> _Listed entries_:
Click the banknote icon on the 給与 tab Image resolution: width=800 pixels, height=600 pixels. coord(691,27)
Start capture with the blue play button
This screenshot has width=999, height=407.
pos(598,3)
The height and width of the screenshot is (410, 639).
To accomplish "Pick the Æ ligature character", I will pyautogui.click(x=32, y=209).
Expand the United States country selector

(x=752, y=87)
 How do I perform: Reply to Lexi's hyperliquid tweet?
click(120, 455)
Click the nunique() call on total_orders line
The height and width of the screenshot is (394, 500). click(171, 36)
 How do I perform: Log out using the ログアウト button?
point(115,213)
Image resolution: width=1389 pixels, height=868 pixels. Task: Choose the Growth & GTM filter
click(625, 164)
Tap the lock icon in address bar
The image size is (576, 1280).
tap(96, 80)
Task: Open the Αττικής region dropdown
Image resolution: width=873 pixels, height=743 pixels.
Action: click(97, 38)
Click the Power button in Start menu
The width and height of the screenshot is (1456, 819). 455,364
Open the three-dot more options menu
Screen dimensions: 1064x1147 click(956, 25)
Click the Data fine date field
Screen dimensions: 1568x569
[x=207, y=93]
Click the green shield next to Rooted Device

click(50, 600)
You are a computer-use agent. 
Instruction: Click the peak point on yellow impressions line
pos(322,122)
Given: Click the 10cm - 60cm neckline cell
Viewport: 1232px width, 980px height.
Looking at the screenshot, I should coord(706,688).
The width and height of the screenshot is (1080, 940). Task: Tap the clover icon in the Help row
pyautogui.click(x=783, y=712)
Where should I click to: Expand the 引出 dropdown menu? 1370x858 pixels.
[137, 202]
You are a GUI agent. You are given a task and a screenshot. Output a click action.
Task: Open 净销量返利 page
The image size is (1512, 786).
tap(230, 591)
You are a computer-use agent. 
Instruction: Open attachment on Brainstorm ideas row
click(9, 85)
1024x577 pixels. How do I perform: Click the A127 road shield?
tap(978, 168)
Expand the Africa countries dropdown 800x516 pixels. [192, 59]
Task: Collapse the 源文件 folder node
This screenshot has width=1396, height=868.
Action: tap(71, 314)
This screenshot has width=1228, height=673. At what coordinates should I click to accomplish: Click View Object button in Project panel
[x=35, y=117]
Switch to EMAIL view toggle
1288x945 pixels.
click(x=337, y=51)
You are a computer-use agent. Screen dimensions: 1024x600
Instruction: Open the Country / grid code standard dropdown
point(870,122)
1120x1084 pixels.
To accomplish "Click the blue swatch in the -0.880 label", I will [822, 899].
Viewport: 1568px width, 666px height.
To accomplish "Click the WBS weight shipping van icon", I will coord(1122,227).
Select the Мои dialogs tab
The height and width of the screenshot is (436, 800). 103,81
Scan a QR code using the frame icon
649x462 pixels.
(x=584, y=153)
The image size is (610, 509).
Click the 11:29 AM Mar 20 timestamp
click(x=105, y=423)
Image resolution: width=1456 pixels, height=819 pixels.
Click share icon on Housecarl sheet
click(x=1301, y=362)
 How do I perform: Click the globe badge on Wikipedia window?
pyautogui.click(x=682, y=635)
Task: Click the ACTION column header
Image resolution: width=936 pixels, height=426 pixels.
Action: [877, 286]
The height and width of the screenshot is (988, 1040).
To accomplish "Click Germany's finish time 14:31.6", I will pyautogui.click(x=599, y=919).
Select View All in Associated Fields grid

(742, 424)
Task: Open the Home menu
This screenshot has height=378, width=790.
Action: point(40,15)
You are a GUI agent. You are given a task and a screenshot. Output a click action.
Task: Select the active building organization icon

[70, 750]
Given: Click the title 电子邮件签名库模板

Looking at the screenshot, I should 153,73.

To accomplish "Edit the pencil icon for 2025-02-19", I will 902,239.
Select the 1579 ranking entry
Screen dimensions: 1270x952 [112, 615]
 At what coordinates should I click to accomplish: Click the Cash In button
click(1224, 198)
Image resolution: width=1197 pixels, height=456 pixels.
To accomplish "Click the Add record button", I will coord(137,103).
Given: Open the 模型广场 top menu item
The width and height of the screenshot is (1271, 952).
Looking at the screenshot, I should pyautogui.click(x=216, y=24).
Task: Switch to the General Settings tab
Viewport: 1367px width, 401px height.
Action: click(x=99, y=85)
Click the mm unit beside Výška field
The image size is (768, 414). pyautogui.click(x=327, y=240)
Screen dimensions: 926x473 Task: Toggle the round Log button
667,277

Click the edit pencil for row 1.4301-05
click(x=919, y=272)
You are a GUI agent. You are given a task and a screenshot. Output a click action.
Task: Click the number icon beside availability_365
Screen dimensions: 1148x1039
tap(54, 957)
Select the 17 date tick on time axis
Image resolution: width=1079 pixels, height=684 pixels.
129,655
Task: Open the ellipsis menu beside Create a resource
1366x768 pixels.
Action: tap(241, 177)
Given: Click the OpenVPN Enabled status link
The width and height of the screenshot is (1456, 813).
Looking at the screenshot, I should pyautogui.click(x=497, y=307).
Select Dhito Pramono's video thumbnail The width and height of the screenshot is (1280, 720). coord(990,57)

> _Set problem_: Reproduce all of the material above verbatim, keeping every line in its original order.

> _Solution to this task_:
Click the banknote icon on the 給与 tab Image resolution: width=800 pixels, height=600 pixels. coord(691,27)
Start capture with the blue play button
This screenshot has width=999, height=407.
pos(598,3)
The height and width of the screenshot is (410, 639).
To accomplish "Pick the Æ ligature character", I will pyautogui.click(x=32, y=209).
Expand the United States country selector

(x=752, y=87)
 How do I perform: Reply to Lexi's hyperliquid tweet?
click(120, 455)
Click the nunique() call on total_orders line
The height and width of the screenshot is (394, 500). click(171, 36)
 How do I perform: Log out using the ログアウト button?
point(115,213)
Image resolution: width=1389 pixels, height=868 pixels. Task: Choose the Growth & GTM filter
click(625, 164)
Tap the lock icon in address bar
The image size is (576, 1280).
tap(96, 80)
Task: Open the Αττικής region dropdown
Image resolution: width=873 pixels, height=743 pixels.
Action: click(97, 38)
Click the Power button in Start menu
The width and height of the screenshot is (1456, 819). 455,364
Open the three-dot more options menu
Screen dimensions: 1064x1147 click(956, 25)
Click the Data fine date field
Screen dimensions: 1568x569
[x=207, y=93]
Click the green shield next to Rooted Device

click(50, 600)
You are a computer-use agent. 
Instruction: Click the peak point on yellow impressions line
pos(322,122)
Given: Click the 10cm - 60cm neckline cell
Viewport: 1232px width, 980px height.
Looking at the screenshot, I should coord(706,688).
The width and height of the screenshot is (1080, 940). Task: Tap the clover icon in the Help row
pyautogui.click(x=783, y=712)
Where should I click to: Expand the 引出 dropdown menu? 1370x858 pixels.
[137, 202]
You are a GUI agent. You are given a task and a screenshot. Output a click action.
Task: Open 净销量返利 page
The image size is (1512, 786).
tap(230, 591)
You are a computer-use agent. 
Instruction: Open attachment on Brainstorm ideas row
click(9, 85)
1024x577 pixels. How do I perform: Click the A127 road shield?
tap(978, 168)
Expand the Africa countries dropdown 800x516 pixels. [192, 59]
Task: Collapse the 源文件 folder node
This screenshot has width=1396, height=868.
Action: tap(71, 314)
This screenshot has width=1228, height=673. At what coordinates should I click to accomplish: Click View Object button in Project panel
[x=35, y=117]
Switch to EMAIL view toggle
1288x945 pixels.
click(x=337, y=51)
You are a computer-use agent. Screen dimensions: 1024x600
Instruction: Open the Country / grid code standard dropdown
point(870,122)
1120x1084 pixels.
To accomplish "Click the blue swatch in the -0.880 label", I will [822, 899].
Viewport: 1568px width, 666px height.
To accomplish "Click the WBS weight shipping van icon", I will coord(1122,227).
Select the Мои dialogs tab
The height and width of the screenshot is (436, 800). 103,81
Scan a QR code using the frame icon
649x462 pixels.
(x=584, y=153)
The image size is (610, 509).
Click the 11:29 AM Mar 20 timestamp
click(x=105, y=423)
Image resolution: width=1456 pixels, height=819 pixels.
Click share icon on Housecarl sheet
click(x=1301, y=362)
 How do I perform: Click the globe badge on Wikipedia window?
pyautogui.click(x=682, y=635)
Task: Click the ACTION column header
Image resolution: width=936 pixels, height=426 pixels.
Action: [877, 286]
The height and width of the screenshot is (988, 1040).
To accomplish "Click Germany's finish time 14:31.6", I will pyautogui.click(x=599, y=919).
Select View All in Associated Fields grid

(742, 424)
Task: Open the Home menu
This screenshot has height=378, width=790.
Action: point(40,15)
You are a GUI agent. You are given a task and a screenshot. Output a click action.
Task: Select the active building organization icon

[70, 750]
Given: Click the title 电子邮件签名库模板

Looking at the screenshot, I should 153,73.

To accomplish "Edit the pencil icon for 2025-02-19", I will 902,239.
Select the 1579 ranking entry
Screen dimensions: 1270x952 [112, 615]
 At what coordinates should I click to accomplish: Click the Cash In button
click(1224, 198)
Image resolution: width=1197 pixels, height=456 pixels.
To accomplish "Click the Add record button", I will coord(137,103).
Given: Open the 模型广场 top menu item
The width and height of the screenshot is (1271, 952).
Looking at the screenshot, I should pyautogui.click(x=216, y=24).
Task: Switch to the General Settings tab
Viewport: 1367px width, 401px height.
Action: click(x=99, y=85)
Click the mm unit beside Výška field
The image size is (768, 414). pyautogui.click(x=327, y=240)
Screen dimensions: 926x473 Task: Toggle the round Log button
667,277

Click the edit pencil for row 1.4301-05
click(x=919, y=272)
You are a GUI agent. You are given a task and a screenshot. Output a click action.
Task: Click the number icon beside availability_365
Screen dimensions: 1148x1039
tap(54, 957)
Select the 17 date tick on time axis
Image resolution: width=1079 pixels, height=684 pixels.
129,655
Task: Open the ellipsis menu beside Create a resource
1366x768 pixels.
Action: tap(241, 177)
Given: Click the OpenVPN Enabled status link
The width and height of the screenshot is (1456, 813).
Looking at the screenshot, I should pyautogui.click(x=497, y=307).
Select Dhito Pramono's video thumbnail The width and height of the screenshot is (1280, 720). coord(990,57)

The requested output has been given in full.